TASK OBJECTIVE: Your answer should be the lines from the one with "The height and" to the end of the data below, both included, exact and free of pictures.

DATASET RECORDS:
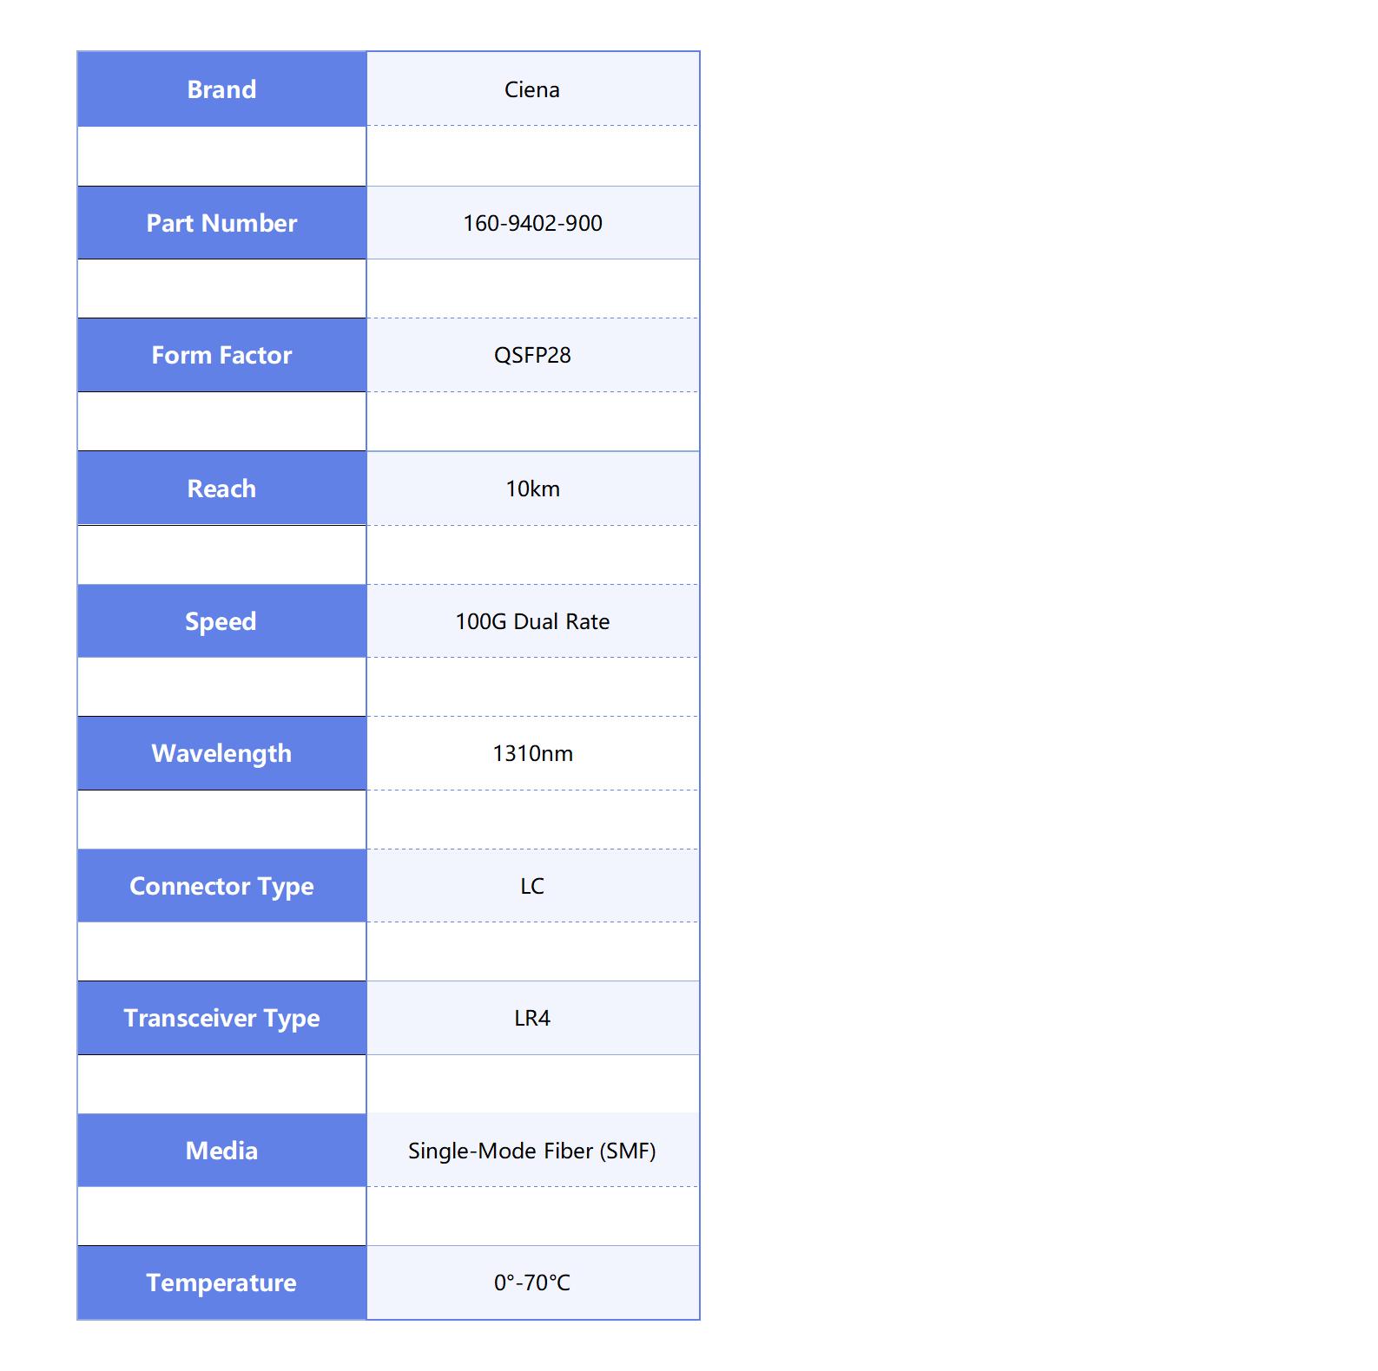1378x1371 pixels.
Task: Click the Transceiver Type label
Action: point(221,1018)
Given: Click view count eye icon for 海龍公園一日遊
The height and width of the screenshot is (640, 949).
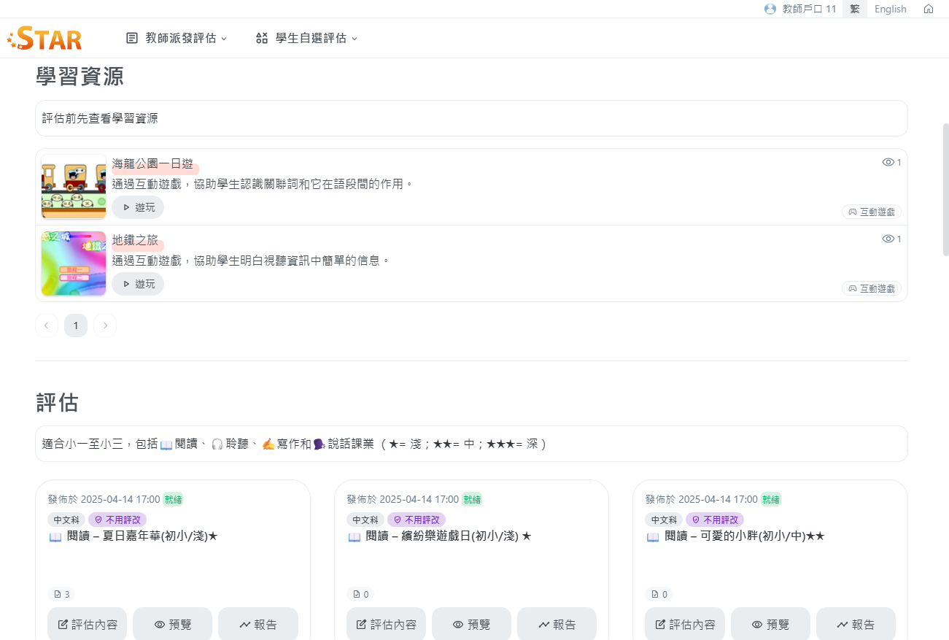Looking at the screenshot, I should tap(888, 162).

ANSWER BOX:
The height and width of the screenshot is (640, 949).
Looking at the screenshot, I should tap(888, 162).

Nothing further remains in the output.